[Saved entries]
- Opening Delimiter -
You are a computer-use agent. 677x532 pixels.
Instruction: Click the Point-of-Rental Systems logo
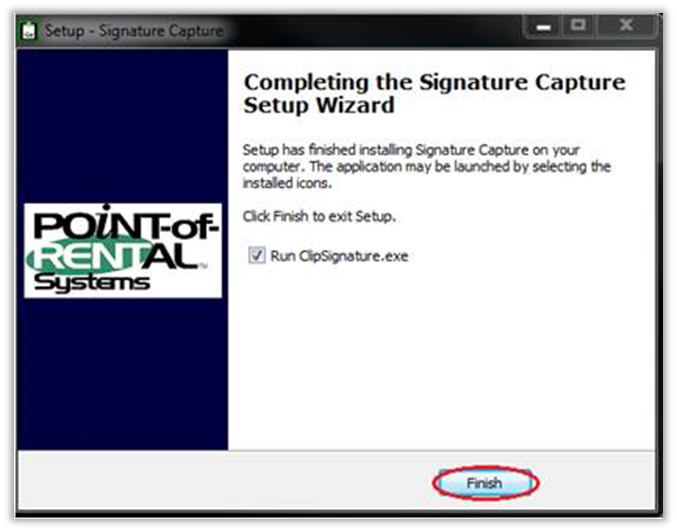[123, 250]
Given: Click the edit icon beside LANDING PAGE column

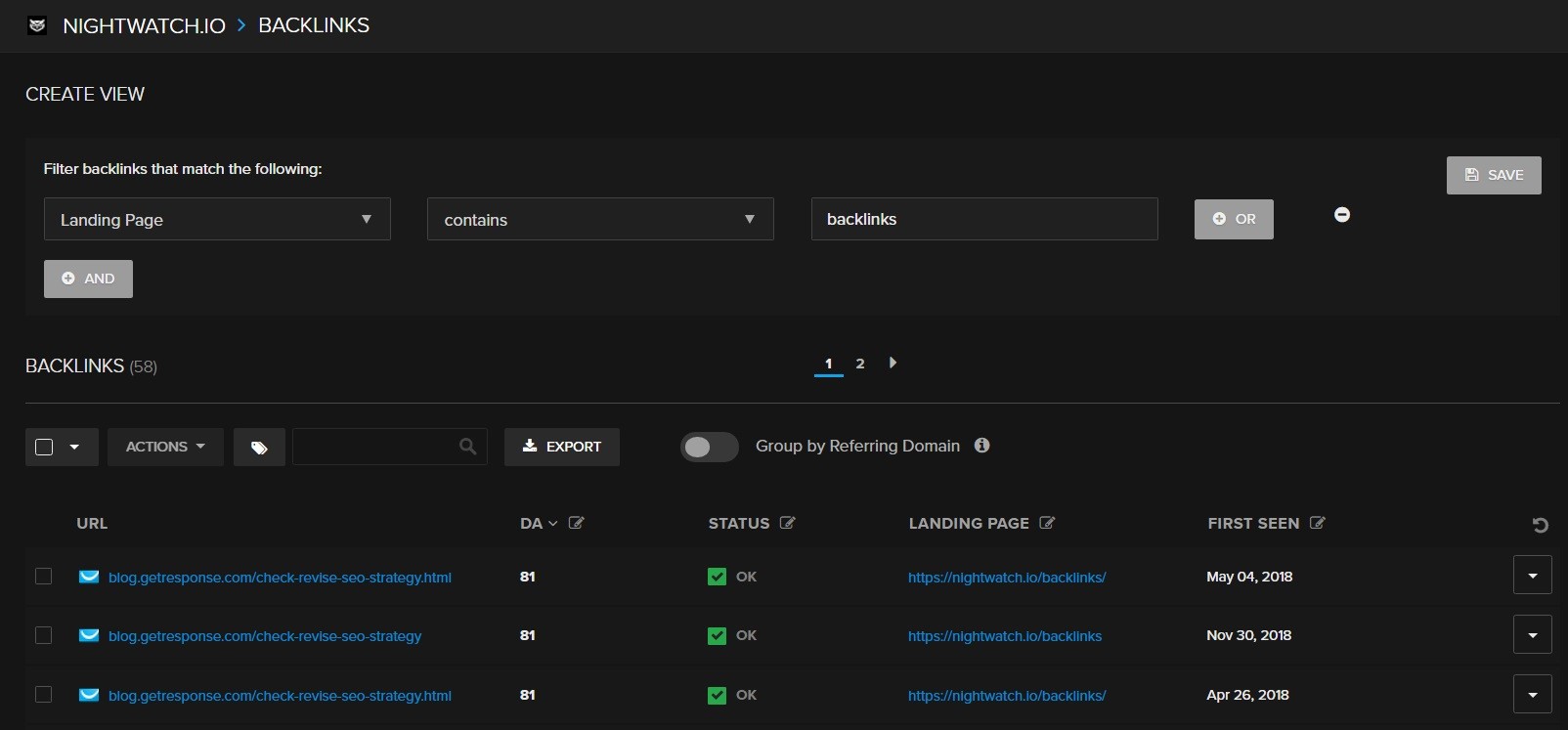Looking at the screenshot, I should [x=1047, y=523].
- Closing Delimiter -
__WHAT YOU SHOULD DO__
Every record must be duplicated exactly, except for the pictures, which are left out.

__REPLY__
You are a computer-use agent. 677x532 pixels.
Instruction: Click the Point-of-Rental Systems logo
[123, 250]
Given: Click the edit icon beside LANDING PAGE column

Looking at the screenshot, I should [x=1047, y=523].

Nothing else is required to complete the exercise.